## Supplied information
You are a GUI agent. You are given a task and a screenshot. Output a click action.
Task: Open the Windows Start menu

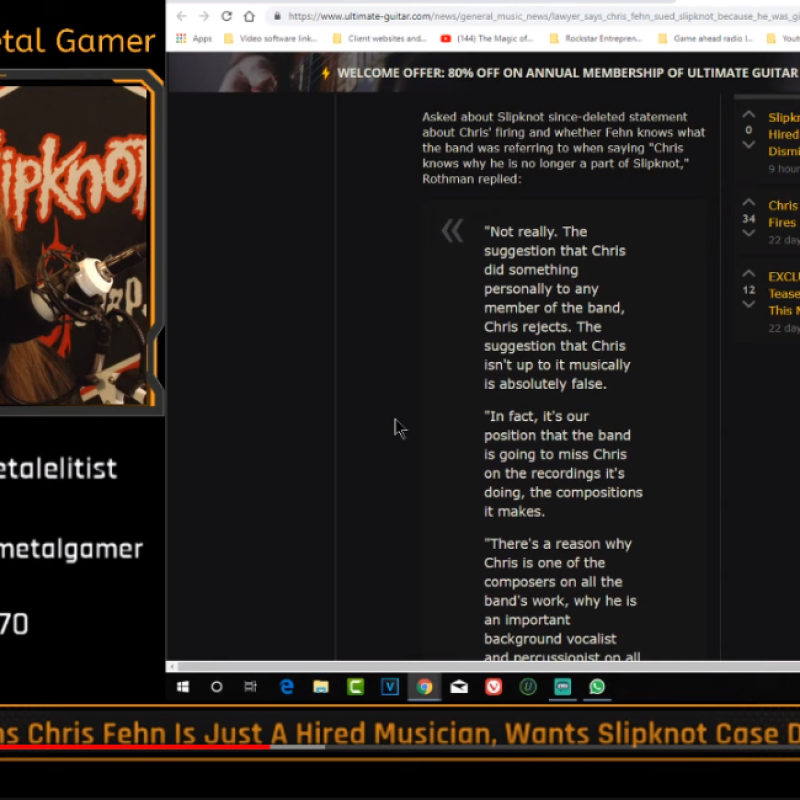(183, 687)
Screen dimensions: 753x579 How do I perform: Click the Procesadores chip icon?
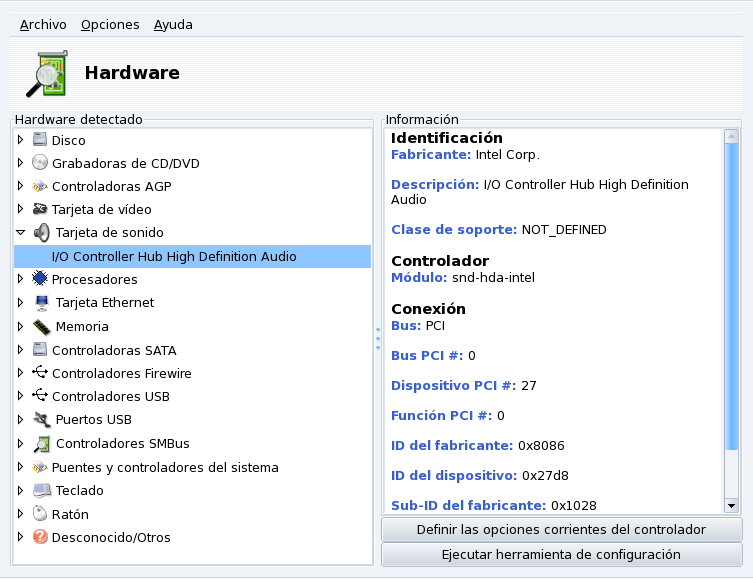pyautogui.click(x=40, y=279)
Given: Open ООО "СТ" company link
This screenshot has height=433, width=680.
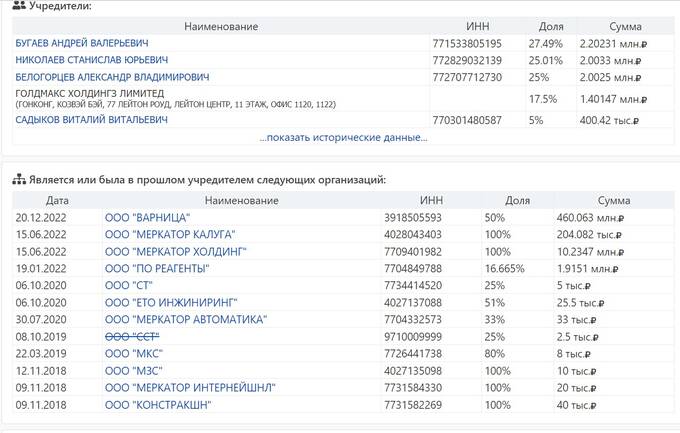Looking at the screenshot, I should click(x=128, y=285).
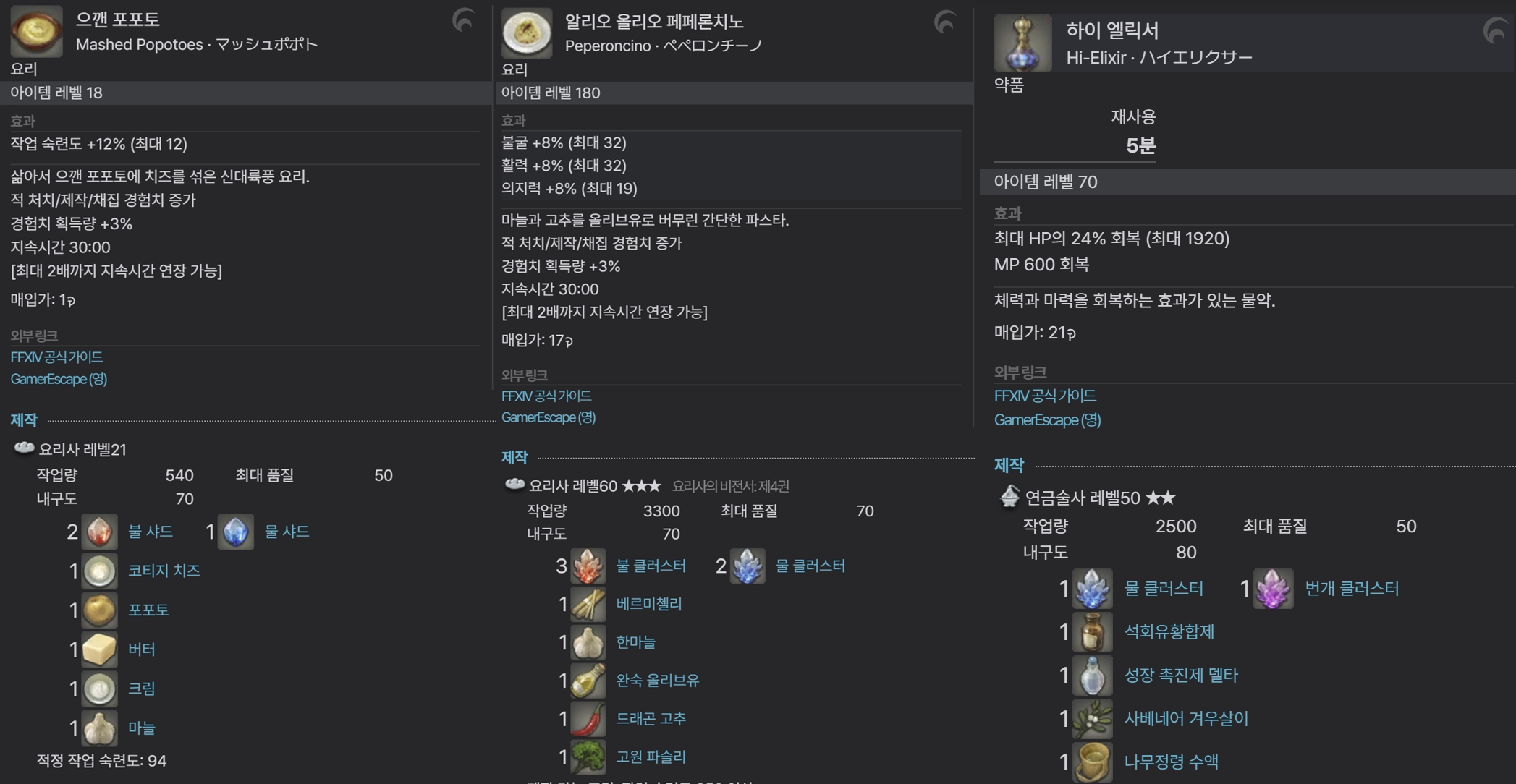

## Problem to solve
Each entry above should be written out again exactly, without its pictures.

## Answer space
You are a GUI agent. You are given a task and a screenshot. Output a click action.
Task: Open the Windows Start menu

(183, 687)
Screen dimensions: 753x579 How do I perform: Click the Procesadores chip icon?
pyautogui.click(x=40, y=279)
Given: Open ООО "СТ" company link
This screenshot has height=433, width=680.
Looking at the screenshot, I should click(x=128, y=285).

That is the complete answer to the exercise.